RFR(S): 8015237: Parallelize string table scanning during strong root processing

Tue May 28 22:31:34 UTC 2013

Hi Thomas,

Thanks for taking a look. Replies inline....

On 5/27/2013 1:04 AM, Thomas Schatzl wrote:
> Hi John,
>
> On Fri, 2013-05-24 at 15:36 -0700, John Cuthbertson wrote:
>> Hi Everyone,
>>
>> On 5/24/2013 3:19 PM, John Cuthbertson wrote:
>>
>>> Hi Everyone,
>>>
>>> Can I have a couple of reviewers look over these changes - the
>>> webrev is: http://cr.openjdk.java.net/~johnc/8015237/webrev.0/
>>>
>>> Summary:
>>> On some workloads we are seeing that the scan of the intern string
>>> table (among others) can sometimes take quite a while. This showed
>>> up on some FMW workloads with G1 where the scan of the string table
>>> dominated the pause time for some pauses. G1 was particularly
>>> affected since it doesn't do class unloading (and hence pruning of
>>> the string table) except at full GCs. The solution was to change the
>>> string table from being considered a single root task and treat
>>> similarly to the Java thread stacks: each GC worker claims a given
>>> number of buckets and scans the entries in those buckets.
>>>
>>> Testing
>>> Kitchensink; jprt; GC test suite. With all collectors.
> Looks good. A few minor nits:
>
> - in StringTable::possibly_parallel_oops_do() there is some commented
> debugging code left.
> - one suggestion for refactoring: the worker loop for
> StringTable::possibly_parallel_oops_do() and ::oops_do() are the same,
> except for the difference in the bounds for that loop.
>
> So maybe this could be factored out into a helper routine (e.g.
>
> StringTable::process_entries(OopClosure * f, uint start_idx, uint
> end_idx) {
>    for (uint i = start_idx; i < end_idx; i += 1) {
>      HashtableEntry<oop, mtSymbol>** p = the_table()->bucket_addr(i);
>      HashtableEntry<oop, mtSymbol>* entry = the_table()->bucket(i);
>
>      while (entry != NULL) {
>        f->do_oop((oop*)entry->literal_addr());
>
>        // Did the closure remove the literal from the table?
>        if (entry->literal() == NULL) {
>          assert(!entry->is_shared(), "immutable hashtable entry?");
>          *p = entry->next();
>          the_table()->free_entry(entry);
>        } else {
>          p = entry->next_addr();
>        }
>        entry = (HashtableEntry<oop, mtSymbol>*)HashtableEntry<oop,
> mtSymbol>::make_ptr(*p);
>      }
>    }
> }
>
> and called by both StringTable::possibly_parallel_oops_do()
> and ::oops_do() with appropriate parameters?

That's a good idea.

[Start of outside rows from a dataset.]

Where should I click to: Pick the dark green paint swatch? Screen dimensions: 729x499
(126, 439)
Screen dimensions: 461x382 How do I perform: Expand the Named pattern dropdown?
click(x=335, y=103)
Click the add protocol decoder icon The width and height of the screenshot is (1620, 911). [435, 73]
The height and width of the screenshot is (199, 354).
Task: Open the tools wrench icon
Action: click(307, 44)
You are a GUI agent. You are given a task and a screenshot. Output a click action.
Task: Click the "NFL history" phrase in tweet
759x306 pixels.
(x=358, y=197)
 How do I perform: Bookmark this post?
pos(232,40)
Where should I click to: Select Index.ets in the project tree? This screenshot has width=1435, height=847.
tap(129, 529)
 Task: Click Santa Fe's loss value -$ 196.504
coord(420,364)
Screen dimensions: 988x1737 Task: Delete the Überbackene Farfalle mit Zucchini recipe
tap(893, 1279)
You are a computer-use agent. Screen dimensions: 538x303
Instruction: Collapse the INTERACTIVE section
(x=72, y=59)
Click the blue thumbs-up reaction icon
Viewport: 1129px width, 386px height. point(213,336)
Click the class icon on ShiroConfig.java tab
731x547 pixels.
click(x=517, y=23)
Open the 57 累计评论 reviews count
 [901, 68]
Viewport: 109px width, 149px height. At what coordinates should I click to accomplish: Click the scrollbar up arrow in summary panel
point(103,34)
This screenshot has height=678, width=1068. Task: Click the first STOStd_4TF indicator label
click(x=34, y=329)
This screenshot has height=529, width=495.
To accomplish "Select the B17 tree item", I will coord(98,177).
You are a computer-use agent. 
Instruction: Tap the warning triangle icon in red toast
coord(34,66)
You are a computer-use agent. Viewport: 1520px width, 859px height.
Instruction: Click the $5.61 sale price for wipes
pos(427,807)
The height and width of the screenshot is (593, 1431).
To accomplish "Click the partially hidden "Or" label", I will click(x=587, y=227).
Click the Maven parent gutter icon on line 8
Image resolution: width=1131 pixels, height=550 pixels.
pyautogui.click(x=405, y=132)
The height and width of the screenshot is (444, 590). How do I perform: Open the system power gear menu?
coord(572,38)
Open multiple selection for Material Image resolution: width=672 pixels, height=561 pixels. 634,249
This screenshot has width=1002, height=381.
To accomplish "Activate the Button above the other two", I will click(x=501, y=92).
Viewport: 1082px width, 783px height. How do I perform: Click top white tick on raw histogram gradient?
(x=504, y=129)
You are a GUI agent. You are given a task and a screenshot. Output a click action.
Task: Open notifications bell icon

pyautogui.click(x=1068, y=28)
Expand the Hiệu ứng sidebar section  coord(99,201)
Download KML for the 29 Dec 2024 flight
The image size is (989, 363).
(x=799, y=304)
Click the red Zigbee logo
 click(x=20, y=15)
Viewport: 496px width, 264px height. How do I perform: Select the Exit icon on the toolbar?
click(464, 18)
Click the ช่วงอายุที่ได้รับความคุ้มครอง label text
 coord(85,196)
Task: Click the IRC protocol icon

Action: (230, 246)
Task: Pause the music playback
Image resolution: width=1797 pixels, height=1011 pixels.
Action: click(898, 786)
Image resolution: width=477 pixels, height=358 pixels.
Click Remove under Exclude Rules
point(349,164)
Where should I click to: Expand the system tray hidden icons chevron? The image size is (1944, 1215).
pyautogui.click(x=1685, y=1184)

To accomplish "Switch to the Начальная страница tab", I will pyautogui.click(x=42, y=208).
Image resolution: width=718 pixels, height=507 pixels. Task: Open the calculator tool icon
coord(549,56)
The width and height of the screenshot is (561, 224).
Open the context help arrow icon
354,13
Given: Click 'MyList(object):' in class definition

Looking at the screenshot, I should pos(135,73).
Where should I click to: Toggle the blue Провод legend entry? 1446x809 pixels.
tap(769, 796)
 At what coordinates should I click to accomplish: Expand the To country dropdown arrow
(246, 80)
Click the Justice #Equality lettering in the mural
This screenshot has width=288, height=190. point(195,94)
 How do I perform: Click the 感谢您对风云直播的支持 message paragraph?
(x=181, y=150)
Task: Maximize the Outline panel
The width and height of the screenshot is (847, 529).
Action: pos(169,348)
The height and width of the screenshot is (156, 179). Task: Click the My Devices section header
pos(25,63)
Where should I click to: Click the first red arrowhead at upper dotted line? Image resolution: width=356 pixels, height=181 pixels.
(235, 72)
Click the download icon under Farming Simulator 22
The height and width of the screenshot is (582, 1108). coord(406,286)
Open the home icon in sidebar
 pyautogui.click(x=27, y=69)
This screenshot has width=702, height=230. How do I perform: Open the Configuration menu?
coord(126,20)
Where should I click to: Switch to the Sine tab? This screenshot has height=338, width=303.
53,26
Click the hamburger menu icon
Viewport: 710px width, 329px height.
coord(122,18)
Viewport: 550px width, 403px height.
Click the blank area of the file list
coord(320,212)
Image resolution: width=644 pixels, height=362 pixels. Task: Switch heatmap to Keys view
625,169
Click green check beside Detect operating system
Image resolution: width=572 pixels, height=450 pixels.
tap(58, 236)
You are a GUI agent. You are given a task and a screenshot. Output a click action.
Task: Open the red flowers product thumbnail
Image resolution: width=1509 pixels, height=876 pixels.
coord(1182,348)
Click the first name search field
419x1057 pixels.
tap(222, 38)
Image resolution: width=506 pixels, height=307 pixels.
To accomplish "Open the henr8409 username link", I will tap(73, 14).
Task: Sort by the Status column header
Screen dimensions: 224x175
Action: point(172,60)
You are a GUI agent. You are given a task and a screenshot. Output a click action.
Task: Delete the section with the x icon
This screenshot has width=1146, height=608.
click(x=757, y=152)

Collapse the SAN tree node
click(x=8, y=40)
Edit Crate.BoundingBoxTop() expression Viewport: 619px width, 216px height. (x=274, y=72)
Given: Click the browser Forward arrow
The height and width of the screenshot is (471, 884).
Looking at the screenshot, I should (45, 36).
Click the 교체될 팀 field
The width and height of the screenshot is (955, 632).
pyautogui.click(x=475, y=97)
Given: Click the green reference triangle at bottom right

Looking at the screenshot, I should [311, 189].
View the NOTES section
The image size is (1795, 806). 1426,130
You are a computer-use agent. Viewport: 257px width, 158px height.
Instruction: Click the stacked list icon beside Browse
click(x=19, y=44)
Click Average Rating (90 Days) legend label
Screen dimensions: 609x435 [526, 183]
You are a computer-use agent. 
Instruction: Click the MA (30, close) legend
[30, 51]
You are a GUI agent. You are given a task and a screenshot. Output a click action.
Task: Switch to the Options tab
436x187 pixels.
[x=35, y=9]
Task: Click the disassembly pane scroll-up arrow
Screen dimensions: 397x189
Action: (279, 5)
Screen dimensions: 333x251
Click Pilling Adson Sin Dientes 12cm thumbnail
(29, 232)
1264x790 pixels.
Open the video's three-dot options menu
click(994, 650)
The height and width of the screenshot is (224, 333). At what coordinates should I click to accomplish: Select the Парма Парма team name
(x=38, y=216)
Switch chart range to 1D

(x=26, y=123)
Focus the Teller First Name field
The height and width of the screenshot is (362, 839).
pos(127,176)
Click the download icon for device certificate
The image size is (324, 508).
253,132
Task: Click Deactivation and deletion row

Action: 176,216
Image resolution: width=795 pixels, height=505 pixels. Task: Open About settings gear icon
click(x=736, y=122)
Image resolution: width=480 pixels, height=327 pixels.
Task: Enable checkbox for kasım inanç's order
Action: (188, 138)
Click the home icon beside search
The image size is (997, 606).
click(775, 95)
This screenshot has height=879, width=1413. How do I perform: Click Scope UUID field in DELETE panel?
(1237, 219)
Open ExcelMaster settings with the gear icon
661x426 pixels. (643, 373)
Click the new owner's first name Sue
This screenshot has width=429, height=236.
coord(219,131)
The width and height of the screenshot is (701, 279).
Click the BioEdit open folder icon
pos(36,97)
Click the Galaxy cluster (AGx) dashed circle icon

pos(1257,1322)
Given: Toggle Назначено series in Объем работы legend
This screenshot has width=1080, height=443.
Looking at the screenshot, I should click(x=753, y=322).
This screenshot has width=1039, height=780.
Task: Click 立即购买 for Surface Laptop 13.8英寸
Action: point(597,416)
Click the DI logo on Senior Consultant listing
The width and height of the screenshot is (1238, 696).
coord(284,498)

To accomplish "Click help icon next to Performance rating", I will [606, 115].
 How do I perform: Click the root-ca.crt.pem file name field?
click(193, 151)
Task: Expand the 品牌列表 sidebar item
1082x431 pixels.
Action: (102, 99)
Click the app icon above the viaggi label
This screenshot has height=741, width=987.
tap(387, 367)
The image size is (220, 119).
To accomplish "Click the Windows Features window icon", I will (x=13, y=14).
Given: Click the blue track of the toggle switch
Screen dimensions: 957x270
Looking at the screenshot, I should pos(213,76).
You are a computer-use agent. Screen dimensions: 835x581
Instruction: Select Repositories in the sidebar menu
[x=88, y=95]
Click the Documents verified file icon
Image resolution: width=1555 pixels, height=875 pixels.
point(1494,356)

A better name might be buckets_do, process_buckets, 
oops_buckets_do (as in oops_interpreted_frame_do).

>
> (maybe find a better name for that method :)
>
> - in SharedHeap.cpp:163 there is a misplaced colon in the call to
> Threads::possibly_parallel_oops_do(); this has been the case before as
> well, so it's not really an issue.

OK. Sure I can clean that up.

> - this is just a suggestion: if this is a problem (it does not seem so),
> and of course it also depends on the size of the table (the number of
> synchronizations), why not make the size of the chunks a function of the
> number of threads and the size of the string table?

I thought about this but decided to leave it for another CR. I actually 
like Per's idea of basing the number of buckets on the value of 
CACHE_LINE_SIZE so will probably go with that.

Expect a new webrev soon.

JohnC